Precisamente: "É mais fácil mexer nos professores do que no mundo da lei" - afirma o sociólogo Albertino Gonçalves. "Quando acontece algo contra a classe, o aparelho reage logo", acrescenta. Como um corpo.
Numa breve análise do sistema jurídico português, o professor universitário do Centro de Estudos de Comunicação e Sociedade da Universidade do Minho explica que se trata de "um corpo muito antigo, com ritualizações de práticas muito enraizadas".
Antigo e sustentado pela crença, um alicerce quase inultrapassável. "A Justiça funciona com base na sua autoridade. Reconhecemos a um juiz um estatuto e um poder e acreditamos, temos fé, que tudo irá correr bem", declara Albertino Gonçalves.
Manuais de instruções são suspeitos
Franclim Ferreira contra-ataca: "O Simplegis é muito perigoso". O advogado do Porto defende que, tal como os médicos têm uma linguagem técnica, também os juristas têm habilitações específicas. Aliás, "nós, juristas, logo no primeiro ano de faculdade aprendemos a interpretar leis, que devem ser claras e com o mínimo de ambiguidade". Nesse sentido, o advogado considera que "os manuais de leis são muito suspeitos e acabarão por promover mais litígios. As pessoas vão pensar que não precisam de advogados". Em suma, para Franclim Ferreira, "o cidadão comum não tem que saber interpretar leis, tal como não tem que saber o detalhe técnico de uma cirurgia médica".
Manuais "suspeitos"? Talvez "optimistas", considera, por sua vez, o sociólogo Albertino Gonçalves, que não entende como pode a linguagem jurídica ser simplificada. Por isso, caracteriza esta medida como "simbólica: não estou a ver um português, seja um empresário ou um cidadão normal, a tirar proveito destes manuais".
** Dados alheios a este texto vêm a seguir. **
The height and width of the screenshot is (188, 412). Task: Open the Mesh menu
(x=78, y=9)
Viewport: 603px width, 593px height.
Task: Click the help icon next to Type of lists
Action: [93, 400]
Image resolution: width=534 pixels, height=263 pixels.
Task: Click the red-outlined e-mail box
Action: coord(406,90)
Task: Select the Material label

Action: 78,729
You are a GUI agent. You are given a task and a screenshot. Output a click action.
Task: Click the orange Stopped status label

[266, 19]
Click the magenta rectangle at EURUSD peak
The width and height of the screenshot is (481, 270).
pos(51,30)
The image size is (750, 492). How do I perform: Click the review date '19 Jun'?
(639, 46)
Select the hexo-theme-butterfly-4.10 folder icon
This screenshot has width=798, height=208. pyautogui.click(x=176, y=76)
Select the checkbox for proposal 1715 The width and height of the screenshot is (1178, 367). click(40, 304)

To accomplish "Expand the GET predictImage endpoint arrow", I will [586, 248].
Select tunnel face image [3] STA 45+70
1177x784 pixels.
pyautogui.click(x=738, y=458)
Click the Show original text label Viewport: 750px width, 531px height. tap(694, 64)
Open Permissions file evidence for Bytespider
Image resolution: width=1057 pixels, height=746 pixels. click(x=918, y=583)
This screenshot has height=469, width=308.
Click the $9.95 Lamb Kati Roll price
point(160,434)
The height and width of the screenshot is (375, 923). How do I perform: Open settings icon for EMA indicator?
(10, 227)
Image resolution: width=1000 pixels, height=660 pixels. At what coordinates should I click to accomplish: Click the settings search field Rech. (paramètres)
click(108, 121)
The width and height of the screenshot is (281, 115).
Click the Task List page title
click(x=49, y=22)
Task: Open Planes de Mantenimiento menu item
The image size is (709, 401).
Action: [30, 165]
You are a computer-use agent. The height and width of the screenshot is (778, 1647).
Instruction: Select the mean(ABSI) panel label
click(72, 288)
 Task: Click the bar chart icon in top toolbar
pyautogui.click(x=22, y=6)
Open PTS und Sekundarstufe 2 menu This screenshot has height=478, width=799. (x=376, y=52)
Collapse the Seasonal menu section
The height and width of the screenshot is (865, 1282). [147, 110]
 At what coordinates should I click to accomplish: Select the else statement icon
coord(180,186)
Quando um cidadão precisa de esclarecimento jurídico, procura um advogado, membro da classe que detém esse "monopólio", admite o juiz Eurico Reis. O magistrado lembra, inclusivamente, que existem regras que condenam a procuradoria ilícita e manifesta compreensão para com o protesto da classe. Não deixa, contudo, de aconselhar a que se mantenha num "tom sereno e civilizado", sob pena de haver alguém que diga 'então não querem que a gente perceba?'
A questão volta-se, assim, para os autores dos manuais, que "devem ter a humildade de perceber que não são textos vinculativos e que não devem usurpar competências dos profissionais certificados para interpretar a lei. Nesse sentido, aceito que a Ordem dos Advogados seja a entidade certificadora" - explica Eurico Reis.
Menos lixo legislativo
Não tão "optimista" como o Simplegis, o sociólogo da Universidade do Minho crê que "o funcionamento lento da Justiça, que tantas despesas traz aos portugueses, esse sim, merecia um programa". No mesmo sentido, opina Franclim Ferreira, para quem o Simplegis "realça que o Governo não percebe qual é o verdadeiro problema da Justiça em Portugal. Tenho dúvidas de que tenha sido feito por juristas. Está demasiado desfasado da realidade social e legal. Sublinho: revela ignorância do sistema jurídico" - afirma o advogado do Porto. Ainda assim, Albertino Gonçalves dá as boas-vindas à eliminação do "lixo legislativo" e dos "erros de 95% das leis". Mas, ao mesmo tempo, "é assustador que mais de 5% das leis tenham erros. Se muitas empresas tivessem essa margem de erro, já teriam ido à falência".